A mean-variance equilibrium model is tested against data from the Italian bond market. General equilibrium models under uncertainty were first constructed by Allais [1] and Arrow [2]. The model tested is of the class formulated by Borch [3], on the basis of works by Markowitz [8] and Tobin [18], and developed further by Sharpe [17], Lintner [6] and Mossin [10]. The bonds used in the test are annuity bonds. These are bearer bonds in loans, where the loan is repaid by a constant amount per period in cover of repayment of capital and interest on the loan. A lottery is arranged before each payment date, in order to determine which bonds shall be redeemed by the forthcoming repayment of capital. The bonds not drawn for redemption then participate in the next lottery, which is held one period later. A sequence of such lotteries is arranged, until all bonds in the loan have been redeemed, and the full amount of capital in the loan has been repaid. An annuity bond thus has an uncertain maturity. Its probability of redemption on a future date is given by the repayment plan for the capital of the loan. The certainty alternative which is considered relevant to the investors is investment in Government bonds.

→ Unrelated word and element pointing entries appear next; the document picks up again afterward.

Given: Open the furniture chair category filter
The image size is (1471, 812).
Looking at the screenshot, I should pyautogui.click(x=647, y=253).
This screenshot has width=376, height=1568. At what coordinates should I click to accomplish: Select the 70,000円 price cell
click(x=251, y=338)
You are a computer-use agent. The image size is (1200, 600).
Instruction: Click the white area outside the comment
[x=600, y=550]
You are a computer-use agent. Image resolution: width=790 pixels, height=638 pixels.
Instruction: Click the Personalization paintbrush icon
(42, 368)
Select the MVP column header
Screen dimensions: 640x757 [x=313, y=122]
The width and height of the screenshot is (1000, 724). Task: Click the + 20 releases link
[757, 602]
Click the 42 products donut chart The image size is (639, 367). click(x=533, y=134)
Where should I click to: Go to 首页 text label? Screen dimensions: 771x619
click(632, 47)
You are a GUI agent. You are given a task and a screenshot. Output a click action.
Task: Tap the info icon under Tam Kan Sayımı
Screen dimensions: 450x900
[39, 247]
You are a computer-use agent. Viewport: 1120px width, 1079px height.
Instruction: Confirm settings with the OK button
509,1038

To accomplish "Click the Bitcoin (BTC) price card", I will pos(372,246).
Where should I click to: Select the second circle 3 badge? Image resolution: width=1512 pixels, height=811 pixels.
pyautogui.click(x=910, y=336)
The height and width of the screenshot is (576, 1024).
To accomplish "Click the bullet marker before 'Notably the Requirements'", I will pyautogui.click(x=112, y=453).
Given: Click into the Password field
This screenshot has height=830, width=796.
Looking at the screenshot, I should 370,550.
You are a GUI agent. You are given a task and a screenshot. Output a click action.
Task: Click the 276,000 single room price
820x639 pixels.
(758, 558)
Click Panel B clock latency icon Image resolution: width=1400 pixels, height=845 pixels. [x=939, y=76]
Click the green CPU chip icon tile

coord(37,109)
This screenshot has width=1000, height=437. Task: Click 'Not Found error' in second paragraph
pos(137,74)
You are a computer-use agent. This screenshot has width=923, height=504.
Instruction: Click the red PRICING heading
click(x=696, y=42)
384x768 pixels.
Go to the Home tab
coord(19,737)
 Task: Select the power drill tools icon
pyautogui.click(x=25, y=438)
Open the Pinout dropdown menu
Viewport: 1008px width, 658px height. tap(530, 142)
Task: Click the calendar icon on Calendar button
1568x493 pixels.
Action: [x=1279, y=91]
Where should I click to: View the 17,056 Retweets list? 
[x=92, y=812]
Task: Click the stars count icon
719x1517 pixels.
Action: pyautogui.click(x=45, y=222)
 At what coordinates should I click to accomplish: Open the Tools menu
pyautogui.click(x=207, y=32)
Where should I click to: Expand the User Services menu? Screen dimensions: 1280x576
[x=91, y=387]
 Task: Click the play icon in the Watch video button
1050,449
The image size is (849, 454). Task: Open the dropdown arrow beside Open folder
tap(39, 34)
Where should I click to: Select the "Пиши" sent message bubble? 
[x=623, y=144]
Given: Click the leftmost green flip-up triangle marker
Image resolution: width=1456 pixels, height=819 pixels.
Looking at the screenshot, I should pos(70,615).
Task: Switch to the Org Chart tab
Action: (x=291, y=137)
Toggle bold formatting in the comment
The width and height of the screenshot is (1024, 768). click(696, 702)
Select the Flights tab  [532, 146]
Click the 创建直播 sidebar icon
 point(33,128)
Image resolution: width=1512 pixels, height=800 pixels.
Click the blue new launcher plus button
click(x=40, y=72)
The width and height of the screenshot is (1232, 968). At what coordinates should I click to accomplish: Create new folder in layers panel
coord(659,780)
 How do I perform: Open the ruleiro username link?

With the market for Government bonds assumed to be in equilibrium, this property is used to take account of the time dimension of investment in the annuity bonds. The investors are then assumed to behave in accordance with the von Neumann and Morgenstern theory [11], and establish preferences over probability distributions of present wealth. Such a behavioural assumption was tested earlier in an experiment [15], and gives a reasonable description of investor behaviour. Italian data were chosen, because investors paid no taxes on income from capital gains and interest payments during the period studied.